I buy free range chickens in the fall at our farmers' market and freeze them for winter. They are tremendously different from supermarket chickens. I find that they have a lot less fat and a lot more flavor. Generally one chicken gives us at least 5 meals. I roast the chicken the first day, in a covered pan with potatoes and vegetables. The carcass goes into the slow cooker overnight with water to make stock. I strain the stock in the morning, put it back into the slow cooker, and add vegetables during the day to make soup. Here's the latest soup we made.
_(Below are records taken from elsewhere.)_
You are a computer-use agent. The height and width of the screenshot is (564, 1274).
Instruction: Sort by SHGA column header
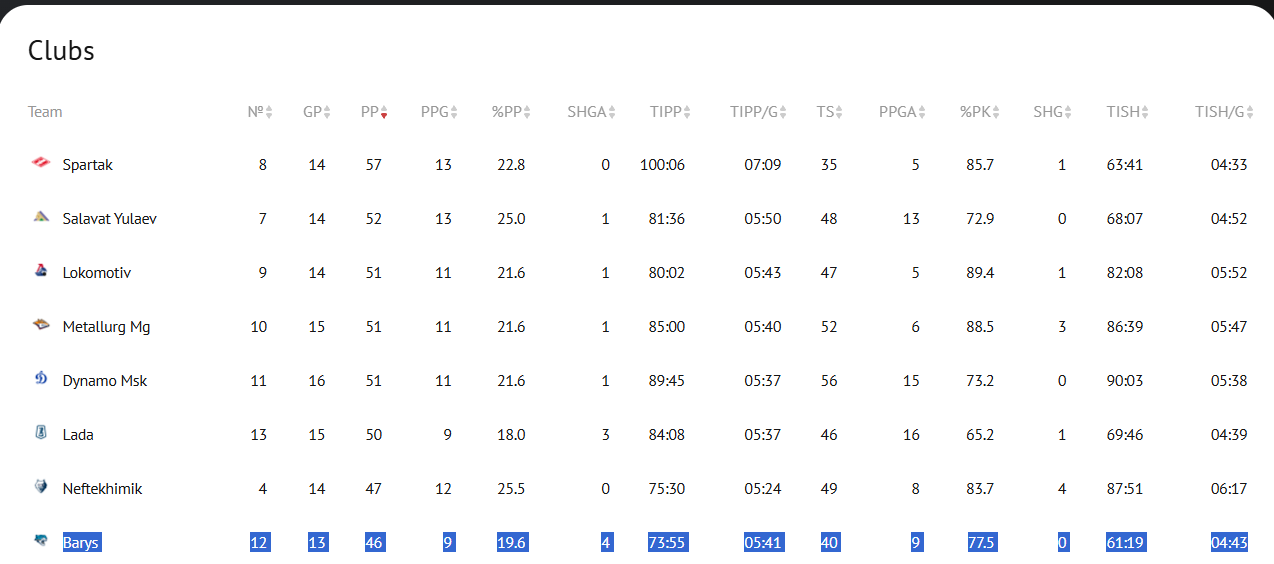coord(592,112)
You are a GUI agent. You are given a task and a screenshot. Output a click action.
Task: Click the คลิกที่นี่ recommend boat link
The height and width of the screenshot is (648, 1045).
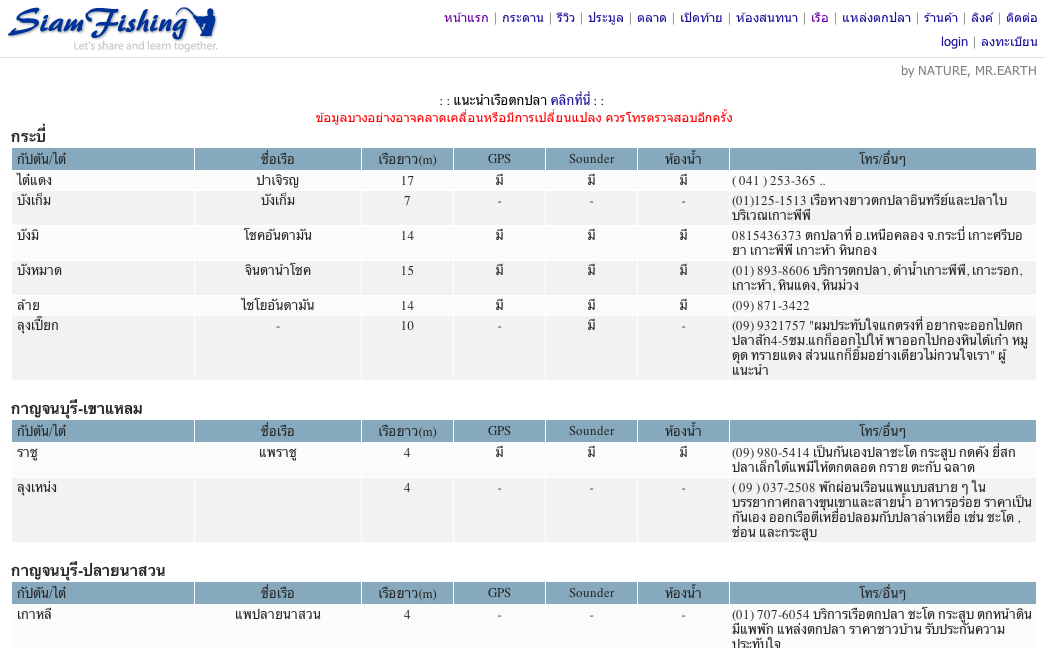(570, 101)
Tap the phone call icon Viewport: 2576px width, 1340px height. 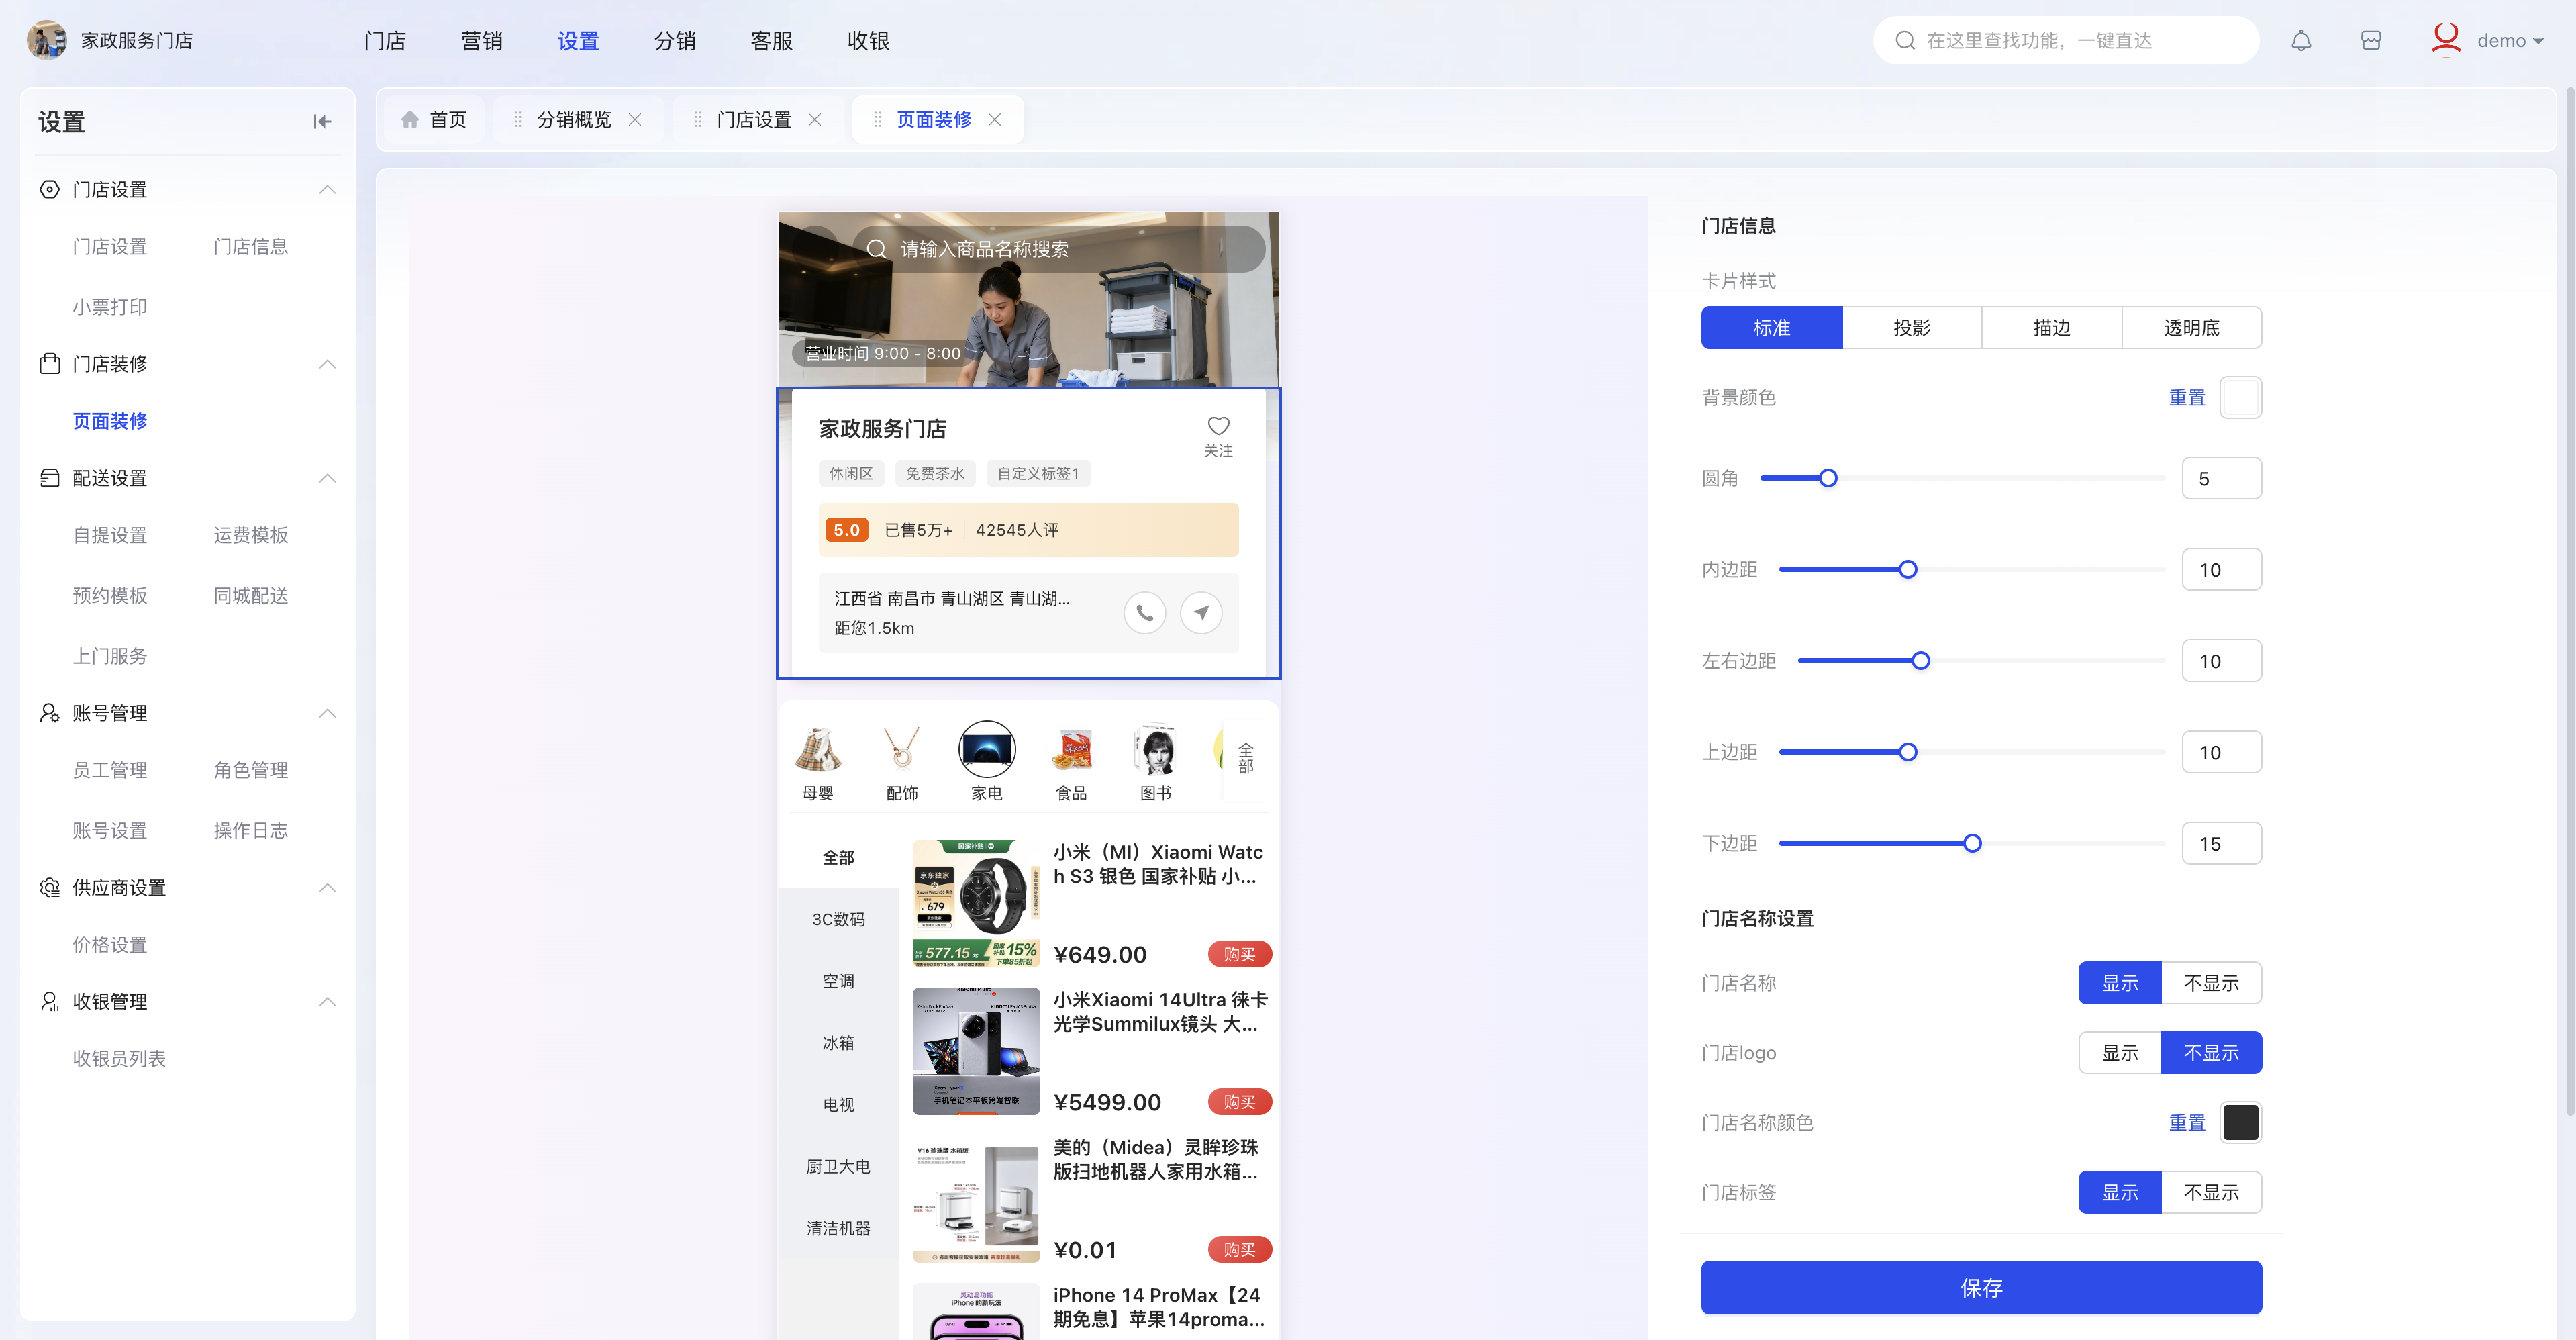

About 2 quarts chicken stock, preferably homemade with chicken pieces
1 onion, sliced fine
3 large carrots, diced
2 small crookneck squash, in small pieces
6 cloves garlic
dried chipotle pepper (either a whole pepper or about 1 tsp crushed pepper)
1 tsp cumin seed
1 tsp oregano
2 tsp vegetable broth seasoning (I use Seitenbacher)
1 can black beans, rinsed and drained, or 1/2 c dried black beans, cooked

Using some of the chicken fat from the degreased stock, or some olive oil, saute the onion, carrots, squash, and whole garlic cloves. Add cumin seed, crushed chipotle pepper (if whole is being used, just add it to the stock), and other seasonings. Add to stock. Add black beans. Cook about 30 minutes, or about 4 hours on low in slow cooker.

Serve with toppings of choice, such as:
  • fresh cilantro
  • grated cheese
  • corn tortilla crisps (brush corn tortillas with oil, slice into strips and then in half, and bake for about 10 minutes at 425F, until slightly golden)
  • pumpkin seed kernels
  • diced avocado
  • lime juice or lime wedges

Gluten-Free Month

I am trying an experimental gluten-free month to see if it has any impact. Since day 2, I've felt unusually uncongested.

I was really disappointed when I started to look at GF cookbooks. Most cooking isn't a problem, but baking, of course, relies entirely on wheat. Barley flour has gluten in it, so that's out. Ditto for rye. Most GF recipes use a combination of a grain flour and grain starches (such as cornstarch), which have very high glycemic indices. There are some recipes that use alternatives such as chickpea flour or almond flour.

I thought I did a fairly good job of balancing my diet before, but it is really surprising how often I would reach for something that contains wheat. There are many foods that I like to eat on something - and that something usually was a form of bread. Hummus, avocado, almond or peanut butter...

Thus far, I've tried 3 GF recipes. 2 were successful: some simple chickpea flour crackers, and some GF corn muffins. The pizza base recipe that I tried (cornmeal and millet flour) was an abysmal failure.

Overall, my assessment is that eating GF is not easy, but neither is it extremely difficult. Certainly dining out would be more difficult than eating at home. I find that taking all the wheat out of my meals means I eat a lot more vegetables - and, significantly - a LOT less sugar, because sugar tends to be in many things made with wheat.

If you have any favorite GF recipes, I'd love to try them!

What's the most difficult dietary change you've made?